EUROPEAN UNION CHIEF Brexit negotiator Michel Barnier and his team will travel to Dublin later today to hold talks with Taoiseach Leo Varadkar. 

Barnier arrives in Ireland ahead of this Wednesday’s European Council meeting which will decide if the UK will be granted a further extension.

The bloc agreed last month to postpone Brexit day, originally set for 29 March, and set 12 April as the new deadline under certain conditions.

Britain has until Friday to approve the existing withdrawal agreement, to change course and seek a further delay to Brexit, or to crash out of the EU without an agreement.

May has asked the remaining EU countries for another postponement that would extend to 30 June, hoping to secure an alternative deal from the opposition negotiations and Parliament in a matter of weeks.

Other European leaders are expected to respond to the delay request during Wednesday’s summit in Brussels. 

According to the Department of An Taoiseach, the main purpose of Barnier’s visit is to show solidarity with Ireland, similar to German Chancellor Angela Merkel’s visit last Thursday. 

Barnier is believed to be interested in the Taoiseach’s views in advance of this week’s European Council meeting.

Varadkar has indicated that he is open to an extension for the UK but it would need to be accompanied by a plan that doesn’t focus on renegotiating the Withdrawal Agreement but rather on its future relationships.

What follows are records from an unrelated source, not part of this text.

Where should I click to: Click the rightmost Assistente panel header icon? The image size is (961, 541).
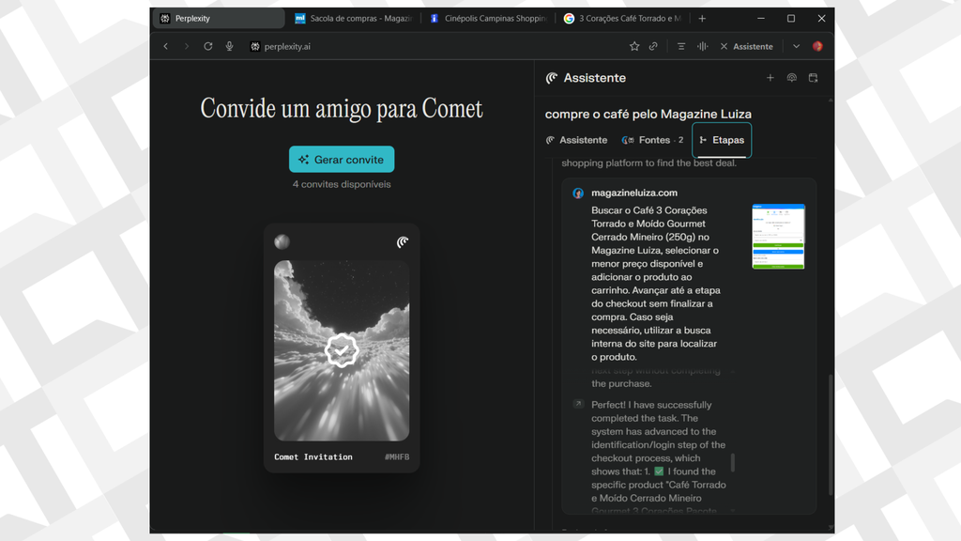[x=814, y=78]
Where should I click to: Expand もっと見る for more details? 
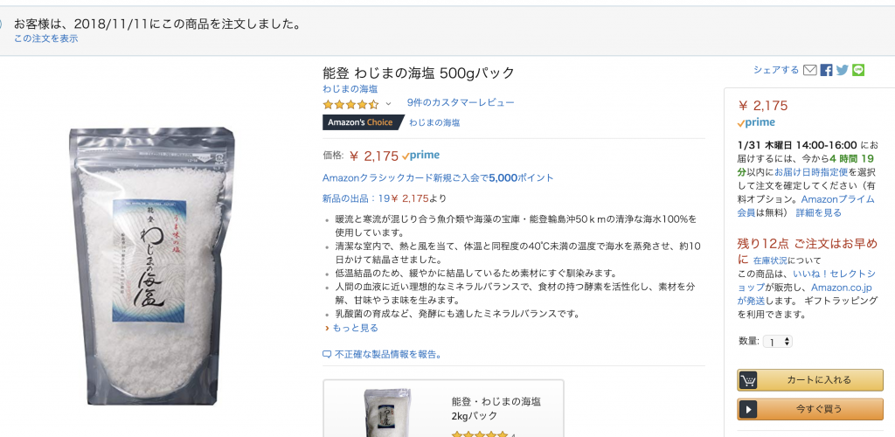pos(355,328)
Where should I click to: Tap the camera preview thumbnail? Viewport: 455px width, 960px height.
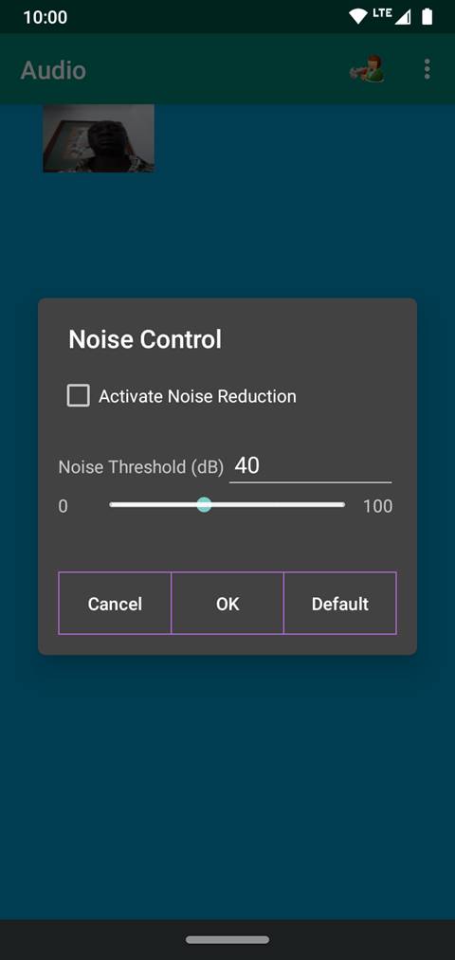98,138
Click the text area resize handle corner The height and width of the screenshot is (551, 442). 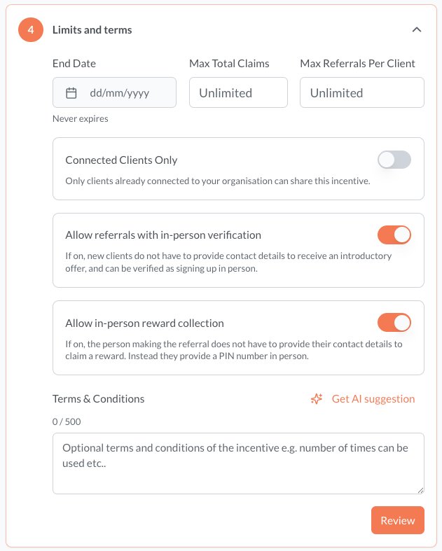point(420,491)
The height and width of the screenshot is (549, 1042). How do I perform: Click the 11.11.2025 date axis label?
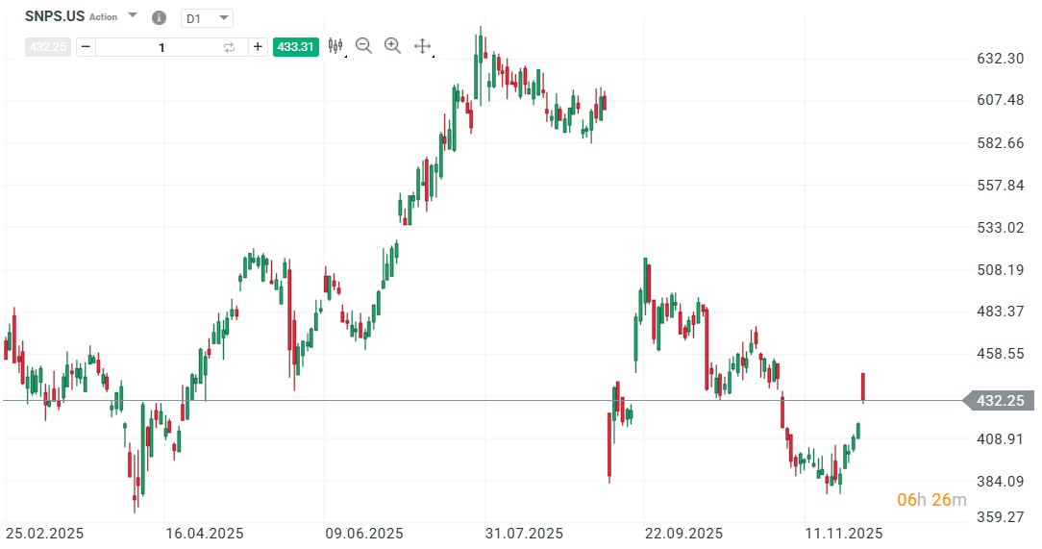point(844,534)
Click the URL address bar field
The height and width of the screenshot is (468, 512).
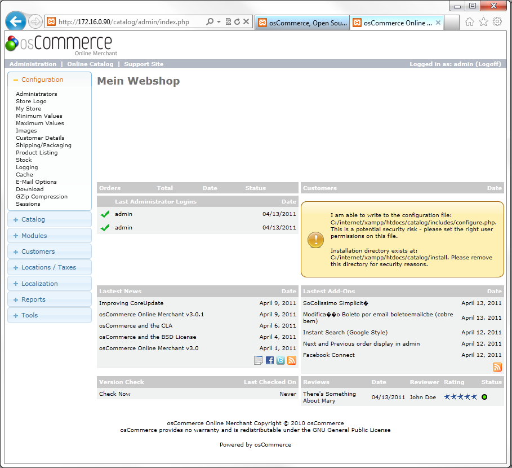130,23
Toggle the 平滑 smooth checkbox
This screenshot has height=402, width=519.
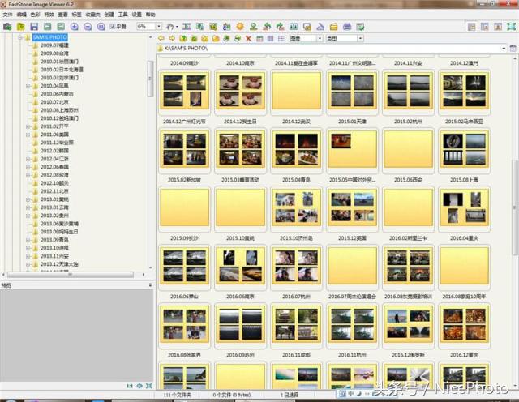pyautogui.click(x=113, y=27)
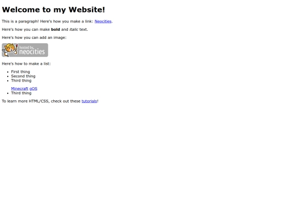Click the bullet point beside 'Second thing'

(x=8, y=76)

At government buildings later today, Barnier will hold talks with Varadkar, Tánaiste Simon Coveney and Finance Minister Paschal Donohoe to take stock of developments in London as well as looking at the extent of Ireland’s no deal preparations, according to a government spokesperson.

‘We need to get a deal over the line’ 

British Prime Minister Theresa May on Sunday conceded that concluding a Brexit deal with the main opposition will need “compromise on both sides” as she faced criticism for being inflexible.

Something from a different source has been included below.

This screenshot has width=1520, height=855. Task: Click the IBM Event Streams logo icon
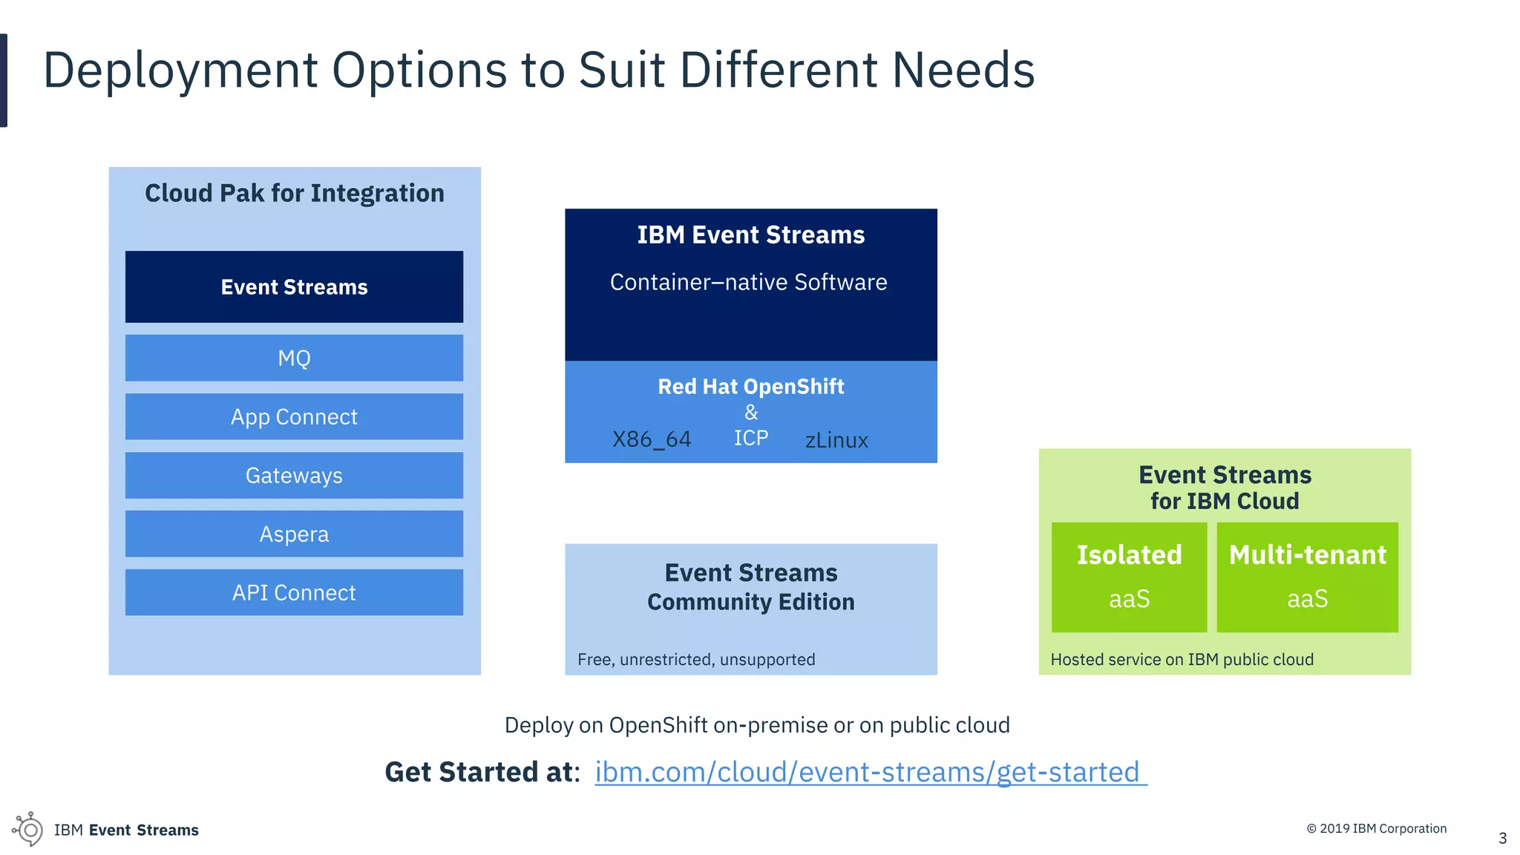pyautogui.click(x=29, y=829)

The embattled leader opened negotiations this week with the Labour Party in a bid to end months of political crisis over her divorce deal struck with European leaders last year but repeatedly rejected by MPs.

However, after several days of talks, Labour complained May’s team were rigid over her plan, while the talks sparked fury among some Conservatives who detest involving leftist leader Jeremy Corbyn.

“We need to get a deal over the line and that’s why we’ve been looking for new ways to find an agreement in parliament – and that means cross-party talks,” May said in a video recorded at her country retreat Chequers.

There’s a lot of things on which I disagree with the Labour Party on policy issues but on Brexit I think there are some things we agree on… so we’re talking.

On the prospects of reaching a deal, the prime minister added: “It’ll mean compromise on both sides.”

May will head to the EU summit Wednesday seeking to secure another Brexit extension, until June 30.

EU members, who must unanimously back any further delay, are growing increasingly impatient at the dysfunction in Westminster and want a clear plan to resolve it.

Depending on what May proposes, they could offer just a shorter postponement – or a longer period of up to a year.

‘Prepared to move’ 

Negotiations between May’s government and Labour are set to resume this week after a weekend of exchanges “clarifying our position”, according to shadow business secretary Rebecca Long Bailey.

One of the Labour team in the talks, she told the BBC the lack of compromise so far was “disappointing” but the mood was “quite positive and hopeful”.

“We are currently waiting for the government to come back to us now to state whether they are prepared to move on any of their red lines,” Long Bailey said.

Labour is pushing for a much closer post-Brexit alliance with the EU, including participation in a customs union.

May has previously dismissed the idea because it bars Britain from striking its own trade deals around the world.

Andrea Leadsom, a senior Brexiteer in her divided cabinet, said the government was talking to Labour “through gritted teeth”.

She would not confirm if senior Tory eurosceptics would now accept a customs union, and hinted she would back a no-deal departure over a long delay.

“For me, whatever we deliver, it has to be Brexit,” she told the BBC.